Beware the Young Stranger (7 page)

“Stealing a car in the country wouldn't be like going into a car lot.”

“Or walking city streets until he finds a car with the keys in it,” Conway said.

“But he can still pull a switch.” Vallancourt read the question in their eyes, and he gave them the painful answer: “Nancy's car.”

Hibbs blinked. “Sure!”

“The sonofabitch,” Conway cried. “He may be three hundred miles from here by now!”

But Vallancourt shook his silvered head. “A switch occurred to me immediately. A description of Nancy's car was sent out by the police. The only thing is, neither car has been spotted, in use or abandoned. The odds are that Nancy and Keith are still in the net.”

“In an area covering about four counties,” Conway said.

“Parked on a side road waiting for night?” Hibbs suggested.

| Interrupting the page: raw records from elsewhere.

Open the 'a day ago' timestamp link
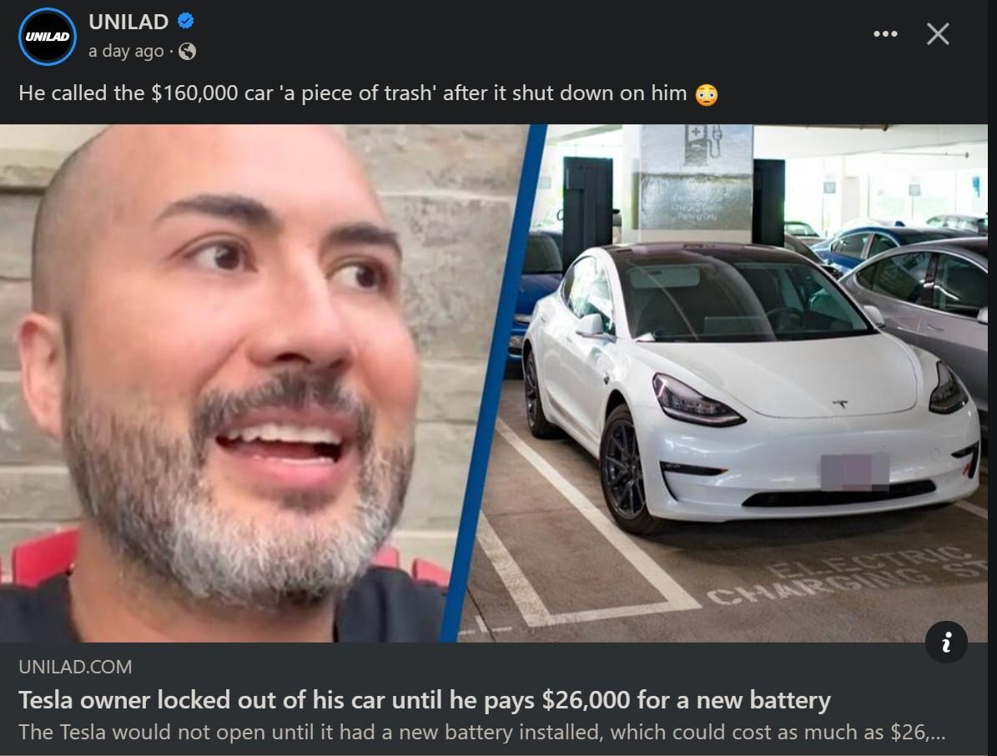997x756 pixels. [126, 51]
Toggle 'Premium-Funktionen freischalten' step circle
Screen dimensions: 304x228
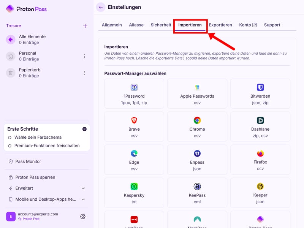coord(10,146)
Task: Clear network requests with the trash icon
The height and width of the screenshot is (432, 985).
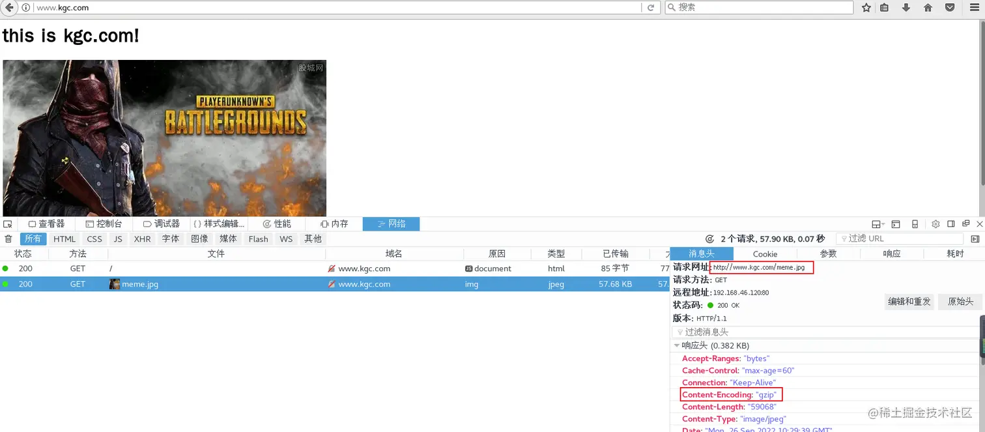Action: [8, 238]
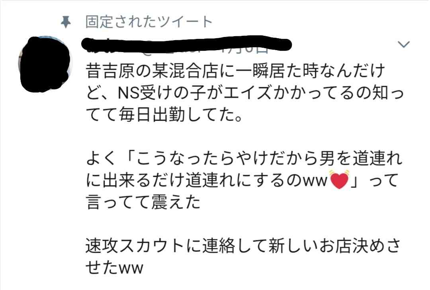Click the red heart emoji in the tweet
430x290 pixels.
point(340,180)
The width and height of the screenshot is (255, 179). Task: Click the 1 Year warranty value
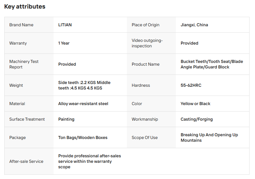[x=64, y=43]
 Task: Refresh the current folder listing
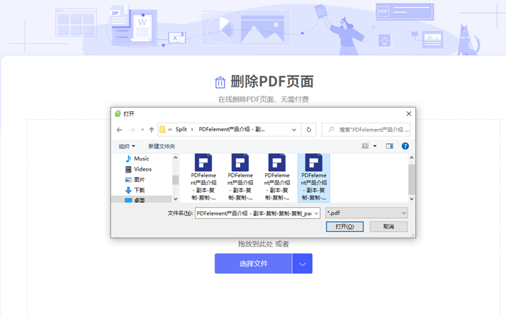coord(309,130)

“Waiting for night,” Vallancourt nodded. “But not on a side road, tavern, even a motel. No public place. A private place where he would feel safer.”

“His father's apartment?”

“The police put Sam Rollins's place under surveillance the first thing,” Vallancourt said, “along with the homes of Nancy's friends.”

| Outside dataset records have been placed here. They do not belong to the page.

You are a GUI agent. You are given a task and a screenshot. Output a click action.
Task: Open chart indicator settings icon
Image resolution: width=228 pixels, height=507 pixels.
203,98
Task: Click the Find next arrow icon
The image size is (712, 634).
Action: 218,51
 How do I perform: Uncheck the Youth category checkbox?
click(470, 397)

“He needs his attic room,” Conway said.

“His what?”

“Something Dorcas mentioned when she was planning to bring him here to live. One night at dinner she got pretty emotional about the poor darling's lot in life.”

“Let's get to this attic room, Howard.”

“It seems that Keith had a favorite spot back home, an attic room, where he would hide when his father decided to enforce his orders with a club, or life got too tough some other way.”

“We all occasionally need to close a door,” Ralph Hibbs said.

“Sure. Even a woman with the self-possession of a Dorcas Ferguson.”

Vallancourt came to quick attention. “She had such a place?”

“A cottage on the lake,” Conway said. “She never advertised the location. Would have defeated her purpose. It's a kind of lodge. Now and then she'd take a day there to dig in the garden, or lie in the sun, or get drunk. Depended on her mood.”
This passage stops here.